What the task asks
Among the entries below, take the line with "Oferta (620, 160)" and the line with "Submit Withdrawal (384, 561)", and output them and every line between them exactly, with nothing else.

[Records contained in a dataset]

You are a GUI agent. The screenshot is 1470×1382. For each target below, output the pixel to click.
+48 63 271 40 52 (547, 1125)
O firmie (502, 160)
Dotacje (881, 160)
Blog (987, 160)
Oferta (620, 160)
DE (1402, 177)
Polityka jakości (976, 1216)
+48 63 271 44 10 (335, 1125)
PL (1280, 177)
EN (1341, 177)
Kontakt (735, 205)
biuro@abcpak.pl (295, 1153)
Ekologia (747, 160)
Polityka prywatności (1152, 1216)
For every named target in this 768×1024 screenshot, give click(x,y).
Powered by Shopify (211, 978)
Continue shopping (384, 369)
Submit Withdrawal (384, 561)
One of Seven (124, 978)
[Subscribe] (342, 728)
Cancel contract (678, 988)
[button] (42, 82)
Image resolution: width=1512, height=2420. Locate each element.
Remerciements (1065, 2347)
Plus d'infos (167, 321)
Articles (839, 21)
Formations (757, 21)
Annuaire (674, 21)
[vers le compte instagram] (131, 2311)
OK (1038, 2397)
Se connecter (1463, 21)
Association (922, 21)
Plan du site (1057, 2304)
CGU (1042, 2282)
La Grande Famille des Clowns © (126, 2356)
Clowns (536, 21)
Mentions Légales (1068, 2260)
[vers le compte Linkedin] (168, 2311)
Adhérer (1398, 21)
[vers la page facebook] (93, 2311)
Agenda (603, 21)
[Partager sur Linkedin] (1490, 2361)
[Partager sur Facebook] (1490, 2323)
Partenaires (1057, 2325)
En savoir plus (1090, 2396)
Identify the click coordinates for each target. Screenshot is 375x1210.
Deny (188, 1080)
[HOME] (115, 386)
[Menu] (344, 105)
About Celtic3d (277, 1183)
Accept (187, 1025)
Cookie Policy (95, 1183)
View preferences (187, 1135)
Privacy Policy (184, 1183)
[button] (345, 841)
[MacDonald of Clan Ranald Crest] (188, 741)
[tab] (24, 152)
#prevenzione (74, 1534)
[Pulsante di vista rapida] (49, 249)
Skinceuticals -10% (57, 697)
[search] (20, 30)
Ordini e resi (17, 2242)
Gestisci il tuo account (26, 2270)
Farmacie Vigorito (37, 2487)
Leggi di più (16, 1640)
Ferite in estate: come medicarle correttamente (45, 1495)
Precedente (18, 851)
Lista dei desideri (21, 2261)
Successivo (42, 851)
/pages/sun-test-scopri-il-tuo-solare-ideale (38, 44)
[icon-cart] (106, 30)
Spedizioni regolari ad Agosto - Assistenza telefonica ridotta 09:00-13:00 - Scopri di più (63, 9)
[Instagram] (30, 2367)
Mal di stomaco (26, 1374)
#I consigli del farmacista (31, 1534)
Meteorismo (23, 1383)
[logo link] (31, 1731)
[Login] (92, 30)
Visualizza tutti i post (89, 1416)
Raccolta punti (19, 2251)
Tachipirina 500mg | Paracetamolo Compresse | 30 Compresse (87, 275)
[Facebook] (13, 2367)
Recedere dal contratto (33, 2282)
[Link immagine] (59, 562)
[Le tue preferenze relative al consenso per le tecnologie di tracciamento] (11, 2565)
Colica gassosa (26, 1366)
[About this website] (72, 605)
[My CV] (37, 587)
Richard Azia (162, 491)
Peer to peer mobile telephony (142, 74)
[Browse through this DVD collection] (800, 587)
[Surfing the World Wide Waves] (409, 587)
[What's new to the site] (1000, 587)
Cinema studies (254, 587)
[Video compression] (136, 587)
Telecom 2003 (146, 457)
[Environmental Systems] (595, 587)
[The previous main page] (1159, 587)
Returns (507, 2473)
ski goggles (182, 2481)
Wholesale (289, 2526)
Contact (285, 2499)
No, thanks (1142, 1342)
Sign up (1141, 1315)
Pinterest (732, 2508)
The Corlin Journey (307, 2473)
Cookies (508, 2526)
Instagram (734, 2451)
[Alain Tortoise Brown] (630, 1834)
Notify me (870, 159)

Solution to this exercise
Oferta (620, 160)
DE (1402, 177)
Polityka jakości (976, 1216)
+48 63 271 44 10 (335, 1125)
PL (1280, 177)
EN (1341, 177)
Kontakt (735, 205)
biuro@abcpak.pl (295, 1153)
Ekologia (747, 160)
Polityka prywatności (1152, 1216)
For every named target in this 768×1024 screenshot, give click(x,y).
Powered by Shopify (211, 978)
Continue shopping (384, 369)
Submit Withdrawal (384, 561)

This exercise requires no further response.